Em 1993, em entrevista ao The New York Times, o então deputado federal disse que “simpatizava” com o presidente peruano. Na época, Bolsonaro defendia o fechamento do Congresso, assim como fizera Fujimori ao aplicar um “auto-golpe” no ano anterior.
Em 1995, ele voltou a pedir a palavra na Câmara para defender o controle de natalidade e aproveitou para elogiar o peruano: “Pela sua coragem, quero agora louvar o excelentíssimo Sr. Presidente do Peru, Alberto Fujimori, que implantou em seu país, como forma de conter a explosão demográfica, a esterilização voluntária”.
HADDAD QUER REDUÇÃO NO USO DE AGROTÓXICOS
As propostas de Fernando Haddad para a promoção da segurança alimentar passam por um programa de redução de agrotóxicos que inclui o estímulo aos biopesticidas, a atualização da legislação nacional às recomendações da Organização das Nações Unidas para a Alimentação e a Agricultura (FAO), a revisão de incentivos fiscais para os insumos químicos proibidos em outras partes do mundo e o fortalecimento das atividades de avaliação e fiscalização da Agência Nacional de Vigilância Sanitária (Anvisa).
Haddad defende que sejam banidos os agrotóxicos proibidos nos principais mercados internacionais. A Frente Parlamentar da Agropecuária (FPA), aliada a Bolsonaro, apoia o PL do Veneno, em tramitação na Câmara, que flexibiliza ainda mais o uso de pesticidas no Brasil.
O candidato do PT propõe também a expansão da agricultura familiar e a promoção da agroindustrialização à partir de um modelo produtivo de base agroecológica. Para isso, será reforçada a organização em processos cooperativos, observando a diversificação da produção regional e a articulação com os sistemas de armazenamento e comercialização da agricultura camponesa.
Do ponto de vista do escoamento, Haddad defende a atualização e ampliação do Programa de Aquisição de Alimentos (PAA) e do Programa Nacional de Alimentação Escolar (PNAE), além da reorientação da Companhia Nacional de Abastecimento (Conab) para a compra de alimentos da agricultura familiar.

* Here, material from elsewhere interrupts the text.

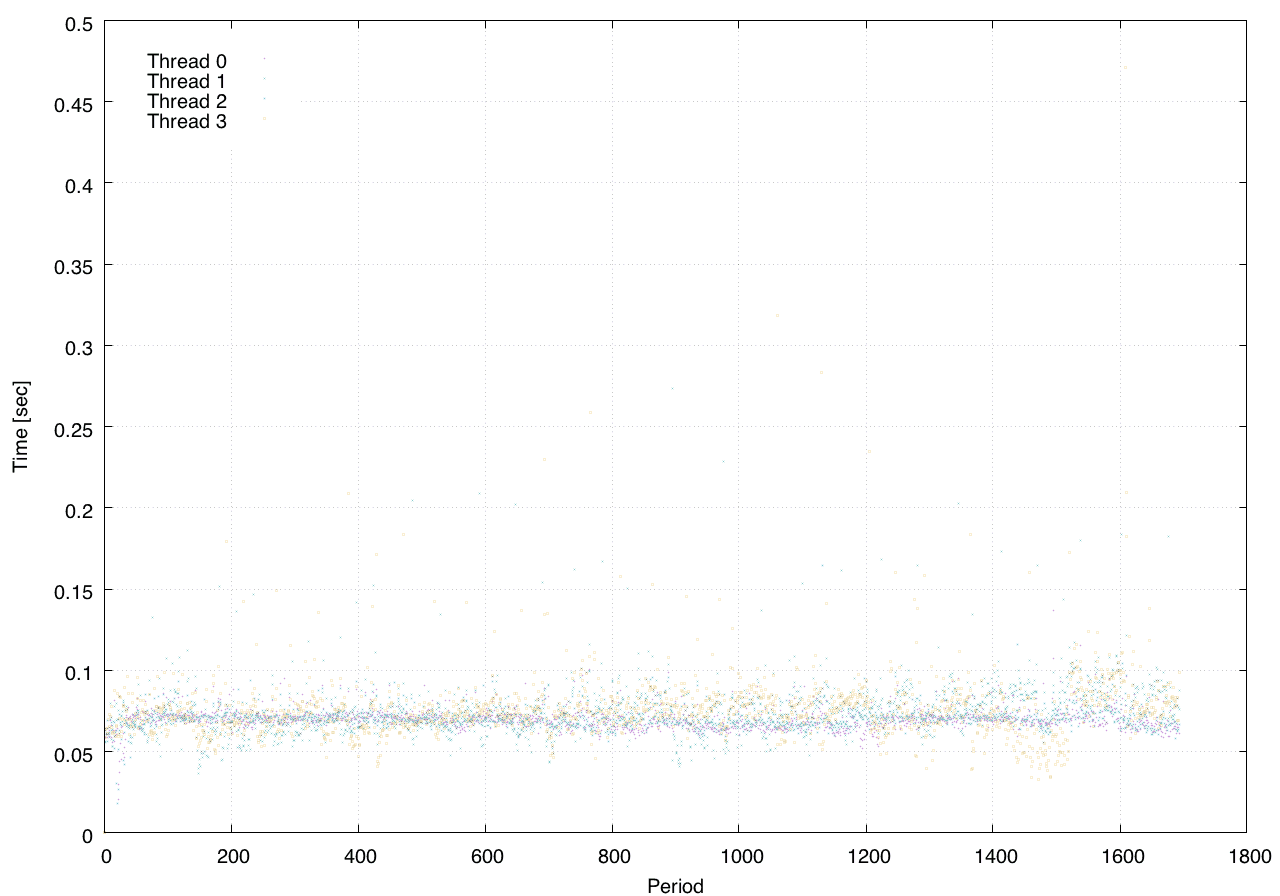1280x896 pixels.
Task: Toggle the Thread 1 legend entry
Action: point(187,81)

Como prefeito de São Paulo, Fernando Haddad recebeu o prêmio Mayors’ Challenge 2016, organizado pela Bloomberg Philantropies, do ex-prefeito de Nova York, Michael Bloomberg. A homenagem foi recebida em função do projeto Ligue os Pontos, plataforma que conecta produtores e distribuidores de produtos agroecológicos diretamente aos consumidores.